CORPORATE GOVERNANCE: LAW, THEORY AND POLICY, by Thomas W. Joo (ed).  Durham, NC:  Carolina Academic Press, 2004.  520pp.  Paper $50.00. ISBN:  0890895708.

Reviewed by Kenneth Holland, Department of Political Science, Kansas State University.  Email:  kholland@ksu.edu .

The focus of this edited volume is the law of corporate governance, including state and federal legislation and its judicial interpretation.   Rules promulgated by the federal Securities and Exchange Commission also fall within the volume’s scope.  The editor is a law professor at the University of California, Davis.  The book’s primary audience is law students and is designed to be used as a collection of supplementary readings in a course on corporate governance.  The book consists of eleven chapters, each containing between three and six abridged law review articles.   The volume is of interest to political scientists, however, because many of the readings, which appeared originally in law reviews, address the policy issues surrounding government involvement in how corporations are governed.  The topic is timely because of the scandals, involving major corporations such as Enron and WorldCom, which led to passage by Congress of the Sarbanes-Oxley Act in 2002.  As of 2005 criminal prosecutions and civil suits stemming from these scandals were in progress or pending.  Most of the articles consist of standard legal analysis of judicial decisions, laws and regulations.  Some, however, take the social science approach and rely heavily on empirical data and statistical analysis.

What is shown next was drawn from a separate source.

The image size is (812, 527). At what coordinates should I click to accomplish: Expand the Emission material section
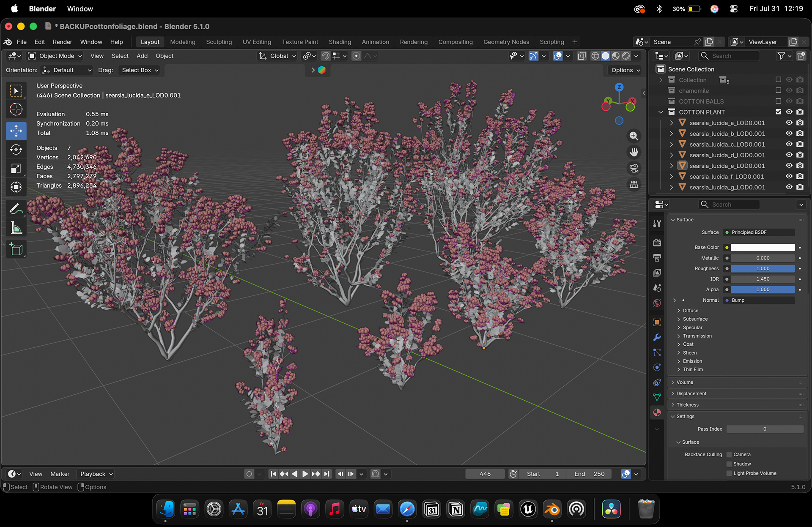(x=692, y=361)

Until recently, the states have been the primary legislators for corporations.  Corporate law traditionally is considered private law because it governs the relationship among the officers, the board of directors and the shareholders.  Corporations exist because it is more efficient to organize production within a firm, where workers can specialize, than leaving it to autonomous individual producers.  The four basic defining elements of a corporation are indefinite life, legal personhood, limited liability, and freely transferable shares.  The basic dilemma presented by corporations is the inherent conflict of interest between the officers and shareholders due to the separation of ownership and control.  The owners, or shareholders, are not the ones who manage the enterprise.  Non-owner managers may be tempted to maximize their welfare at the expense of the corporation’s profits.   Managers serve as agents of the owners, and when they put their self-aggrandizement first they impose “agency costs” on the shareholders.  The betrayal of stockholders and employees by corporate officers is to be expected.  The actions of Enron and WorldCom’s top executives that led to the loss of billions of dollars in shareholder equity and employee pension funds only differed in scale (not in kind) from previous examples of corporate wrongdoing.  The explosion in the magnitude of executive compensation in recent years and the [*445] high turnover rate among CEOs only reinforce shareholder fear of managerial self-dealing.

A threshold question is whether law should play any role at all in regulating what is essentially a private relationship.  Legal scholars tend to adopt either a “contractarian” or “public interest” approach to this question.   Law professors who draw upon free market economic principles tend to see the corporation as a contract, a voluntary economic relationship between shareholders and management.  Those who view the relationship among managers and shareholders as a contract see little need for government regulation other than the necessity of providing a judicial forum for civil suits alleging breach of contract.  Building on common law, state legal codes find that officers owe a fiduciary duty to shareholders, a duty enforceable in civil court.   In fact, state statutes are almost silent on the duties and liabilities of officers; they have much more to say about those of members of the board of directors, the independent oversight body that represents shareholders.  Another school of legal scholars, impressed by the impact of large corporations on society, has little faith in market solutions and argues that government must force firms to behave in a manner that advances the public interest.  Analysts who emphasize corporations’ obligations to society ask how corporate behavior affects multiple stakeholders, including customers, employees, creditors, the local community, and protectors of the environment.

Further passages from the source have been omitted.